Ces Dignités, ou leur naissance, leur donnoient entrée au Sénat,
& leur procuroient l’occasion de pénétrer dans tous les
secrets du Gouvernement, & de connoître parfaitement les
Loix fondamentales de l’Etat. Souvent encore, reçus dans un
Collège de Pontifes, ils ajoutoient à toutes ces connoissances,
celle d’une Religion purement politique, par laquelle mettant à
profit la crédulité du Peuple, on lui faisoit un frein de sa
propre sottise. Mais une raison plus particuliére pourquoi les
Romains l’emportent sur les François dans ce genre d’écrire,
c’est la force de leur Langue, & la maniére concise dont
elle s’exprime. Elle n’étoit point sujette à
une Académie qui l’efféminât par une délicatesse excessive,
& qui la gênât par une exactitude ingrate. On voit dans
Saluste, dans Tite-Live, dans Tacite, un stile nerveux, concis,
majestueux. Ils font penser plus qu’ils ne disent. Pour nous,
les régles étroites du Langage nous forcent à dire dans toute
son étendue ce que nous voulons faire penser, & ne nous
permettent pas de laisser quelque chose à deviner. Rien sur-tout
ne gêne davantage un Ecrivain François, que la ridicule
nécessité qu’on lui impose d’éviter l’équivoque de sens qu’il
faut fuir sans doute, pour faire naître dans l’esprit du Lecteur
précisément la même idée qui est excitée dans le nôtre. Je parle
d’une équivoque qui n’est que dans les paroles, & dont le
plus stupide des hommes ne sauroit être embarassé. Cependant il
faut s’en garder soigneusement, & se servir de détours &
de circonlocutions, qui ne servent qu’à cette netteté inutile,
& font pâtir l’esprit de leur disette de sens.

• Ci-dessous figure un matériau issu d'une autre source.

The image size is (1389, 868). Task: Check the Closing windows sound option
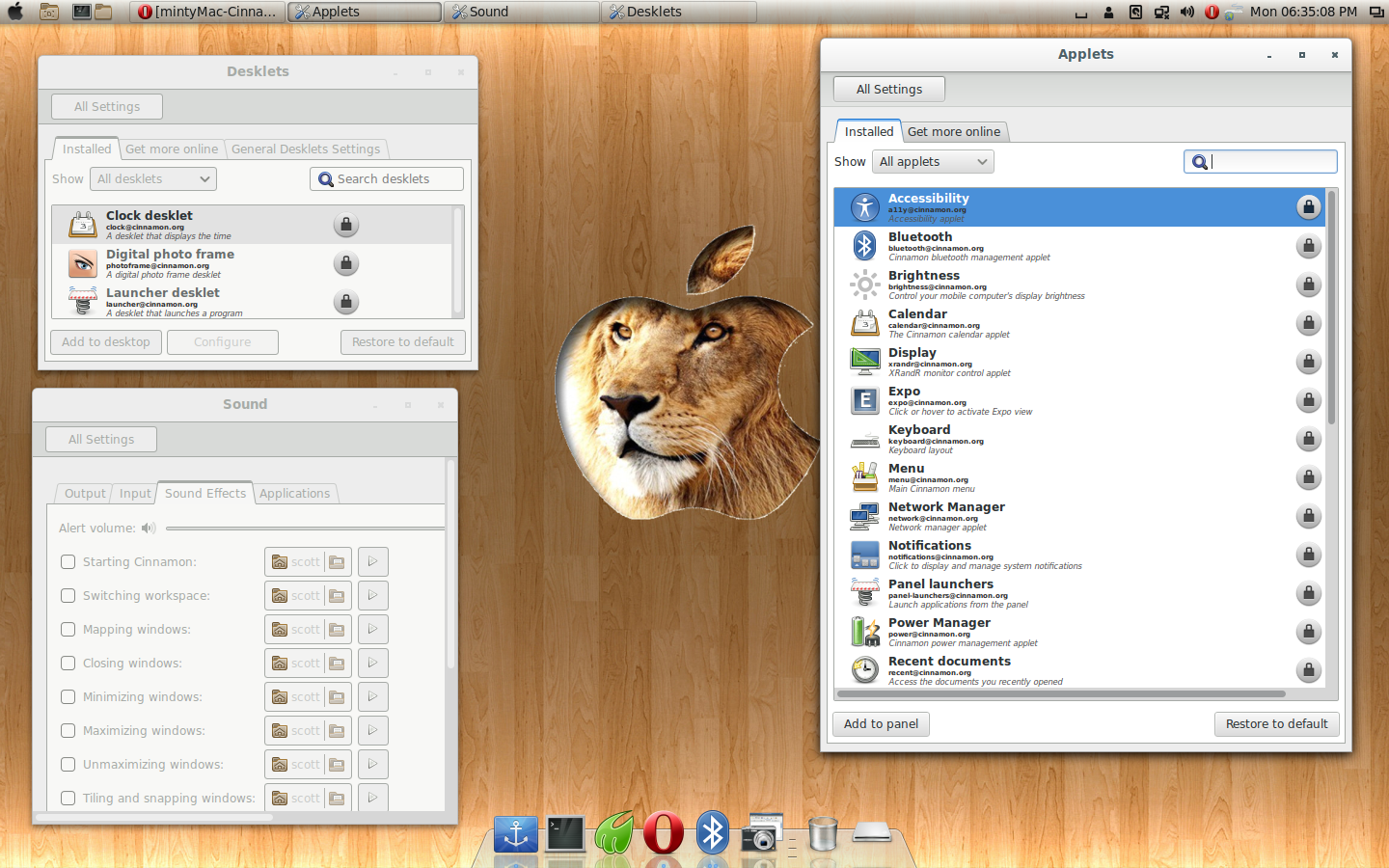68,664
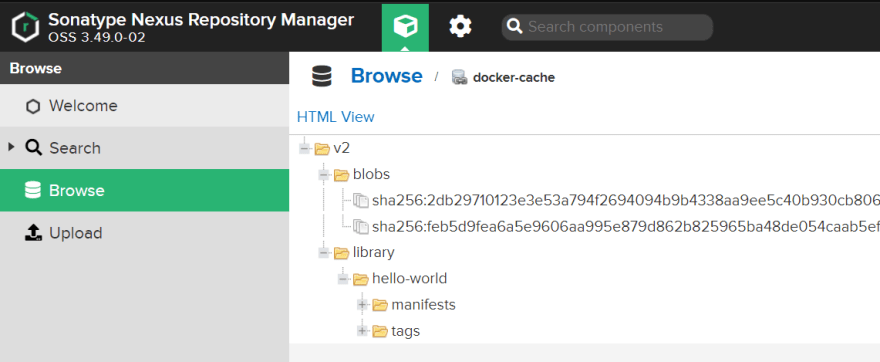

Il seroit bon
que quelque grand Génie voulût donner l’exemple de le mettre au
dessus de cette exacte stérilité des Puristes, & voulût dire
naturellement ce que La Mothe met dans la bouche de Pindare.
Citation/Devise
« Je ne veux pas que mes
Ouvrages Ressemblent, trop fleuris, trop sages,
A ces
Jardins plantés par art ;
On y vante
en-vain l’industrie,
Leur ennuyeuse symétrie
Me
plaît moins qu’un heureux hasard. »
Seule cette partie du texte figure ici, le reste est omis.